Monday marks yet another holiday on our yearly calendar, a day in which some of us will enjoy time away from work; others will wrap up final beach weekends before the school year kicks into high gear; and still others will use the day as one to simply catch their breath or merely catch up.

Few of us will stop to think of why it is we have this holiday, or for what reason it was decided that this should be a day in which to celebrate.

Quite literally, this is a holiday that is about us — the American workers, the men and women who have, through time, put the elbow grease, the critical thinking skills and the common sense practices together to make businesses grow and proposer and, by virtue of that fact, made our country stronger and more prosperous as well.

Labor Day, celebrated the first Monday in September, is a day set aside each year to honor those who labor, and to those who have labored through history to advance our nation and provide it both social and economic achievements.

For more than 125 years, the United States has set this day aside to honor the working men and women who get up every day, make their way to work and, through what they do, provide the American economic engine the fuel tit needs to keep moving onward and upward.

For the past few years, the celebration of the working world has taken on a deeper meaning as unemployment rolls have grown, showing those fortunate enough to actually have a job what the true celebration is all about.

So today, we tip our hat to each and every man and woman who labors — be it in the factory or the field, the small business or the large, the corporate board room or the industrial floor.
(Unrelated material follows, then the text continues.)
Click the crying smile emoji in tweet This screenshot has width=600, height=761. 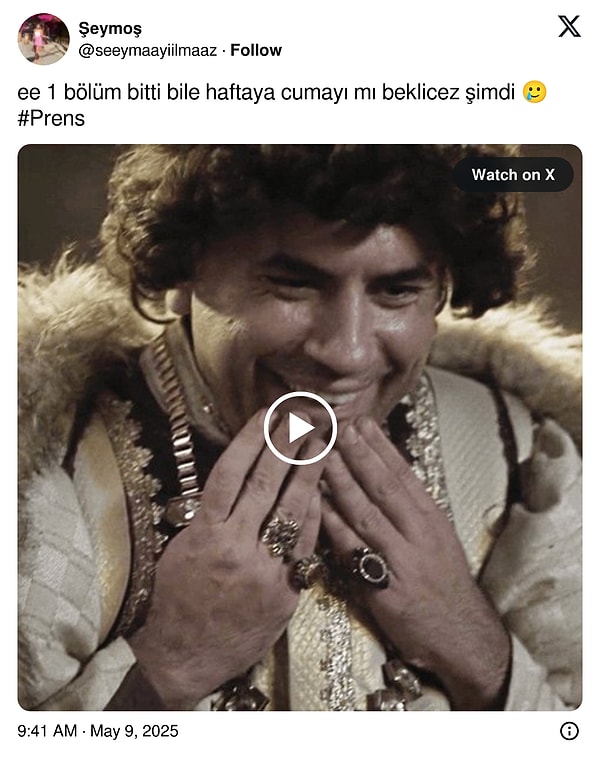(534, 92)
And we offer this bit of advice to an up-and-coming labor force which hasn’t yet found its foothold and which, for whatever reason doesn’t fully understand the privilege it really is to work, to be able to make an honest day’s wage for an honest day’s work.

That advice is:

• Give every day your work everything you have;

• Learn to be indispensable;

• Don’t go to work thinking your employer owes you a living — work to earn it;

• Respect your customers and understand the age-old rule that they are always right;

• Speed and efficiency are important qualities;

• Courtesy should be second nature and always exhibited;

• Enjoy what you do; it’s important;

• Work as if you owned the company;

• Strive for your best and give it to those who’ve put their trust in you;

• Be thankful that you have a job.

Work is certainly work, but no handbook anywhere says you have to dread getting up and going every day.

You, the working men and women of this country, are what makes business and industry strong, you are the backbone. And, if that backbone is weak, then so is the economy which you drive.

Being an American worker is something in which to be very proud. And if we are the best at what we do, well., that makes it all the more important that we celebrate what you do come September of every year.

Let us, as workers, earn the right to be honored and earn the right to be called a great American worker.